31 August 2011
A novel solution
Monash researchers have made a breakthrough that is changing the way we tackle mosquito-borne viruses. Studies show that introducing the Wolbachia strain into wild mosquito populations protect them from the dengue virus. And when mosquitoes don’t carry the virus, they can’t transmit it to humans.
With no specific antiviral medicines available to treat the disease, and more than two billion people living in dengue transmission zones, the breakthrough could save thousands of lives in the developing world.
The research, led by Professor Scott O’Neill, Dean of the University’s Faculty of Science, was published last week in the prestigious journal, Nature. “Current control methods, largely based around insecticide use, are failing to stop the global dengue problem,” Professor O’Neill said.

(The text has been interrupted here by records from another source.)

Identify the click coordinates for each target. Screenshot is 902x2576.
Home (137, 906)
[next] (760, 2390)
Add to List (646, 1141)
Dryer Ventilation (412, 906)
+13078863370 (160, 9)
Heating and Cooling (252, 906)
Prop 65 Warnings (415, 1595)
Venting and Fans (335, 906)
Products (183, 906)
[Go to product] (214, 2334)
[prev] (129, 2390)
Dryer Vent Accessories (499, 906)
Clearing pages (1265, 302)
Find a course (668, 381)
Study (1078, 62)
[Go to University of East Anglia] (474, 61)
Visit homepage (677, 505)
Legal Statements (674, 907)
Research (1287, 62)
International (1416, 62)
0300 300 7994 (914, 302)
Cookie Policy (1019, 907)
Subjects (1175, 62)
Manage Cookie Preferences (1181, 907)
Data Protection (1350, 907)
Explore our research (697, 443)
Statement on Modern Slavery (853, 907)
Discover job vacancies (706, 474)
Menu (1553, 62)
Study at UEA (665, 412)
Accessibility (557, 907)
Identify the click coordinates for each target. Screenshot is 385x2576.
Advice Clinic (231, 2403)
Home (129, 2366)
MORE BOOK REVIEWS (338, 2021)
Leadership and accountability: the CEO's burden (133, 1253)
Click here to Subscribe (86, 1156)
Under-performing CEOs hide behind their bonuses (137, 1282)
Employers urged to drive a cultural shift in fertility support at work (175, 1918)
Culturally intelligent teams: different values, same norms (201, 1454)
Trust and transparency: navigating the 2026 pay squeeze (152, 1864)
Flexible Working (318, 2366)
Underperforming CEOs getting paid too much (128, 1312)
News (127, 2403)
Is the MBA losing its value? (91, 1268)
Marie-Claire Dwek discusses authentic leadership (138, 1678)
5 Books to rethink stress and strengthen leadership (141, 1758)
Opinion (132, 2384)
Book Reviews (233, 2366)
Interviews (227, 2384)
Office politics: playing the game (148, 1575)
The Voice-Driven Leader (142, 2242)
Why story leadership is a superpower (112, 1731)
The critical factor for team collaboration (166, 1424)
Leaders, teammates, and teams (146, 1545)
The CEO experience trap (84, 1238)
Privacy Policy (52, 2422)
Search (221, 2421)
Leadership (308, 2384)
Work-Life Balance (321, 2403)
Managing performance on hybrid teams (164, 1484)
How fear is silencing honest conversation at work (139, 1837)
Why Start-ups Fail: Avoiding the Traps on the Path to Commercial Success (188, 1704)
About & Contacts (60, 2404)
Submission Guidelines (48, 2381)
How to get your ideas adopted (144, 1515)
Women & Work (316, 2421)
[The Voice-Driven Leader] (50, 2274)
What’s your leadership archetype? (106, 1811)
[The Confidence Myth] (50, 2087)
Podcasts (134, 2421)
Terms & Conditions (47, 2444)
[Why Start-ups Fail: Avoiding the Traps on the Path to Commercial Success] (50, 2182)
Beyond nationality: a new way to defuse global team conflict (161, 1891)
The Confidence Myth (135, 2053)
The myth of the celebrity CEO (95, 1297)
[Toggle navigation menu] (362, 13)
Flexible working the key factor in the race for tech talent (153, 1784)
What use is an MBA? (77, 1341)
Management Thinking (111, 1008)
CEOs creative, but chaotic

“We hope to develop a new control method that could provide a practical, sustainable and cost-effective approach to dengue suppression around the world.”
In January this year, mosquitoes carrying Wolbachia were released in two suburbs in Cairns and within three months Wolbachia hadsuccessfully invaded the local mosquito populations.
“These findings tell us that Wolbachia-based strategies are practical to implement and might hold the key to a new sustainable approach to dengue control, an approach that should be particularly suited to large cities of the developing world where conventional control with insecticides is largely ineffective and prohibitively expensive,” said Professor O’Neill.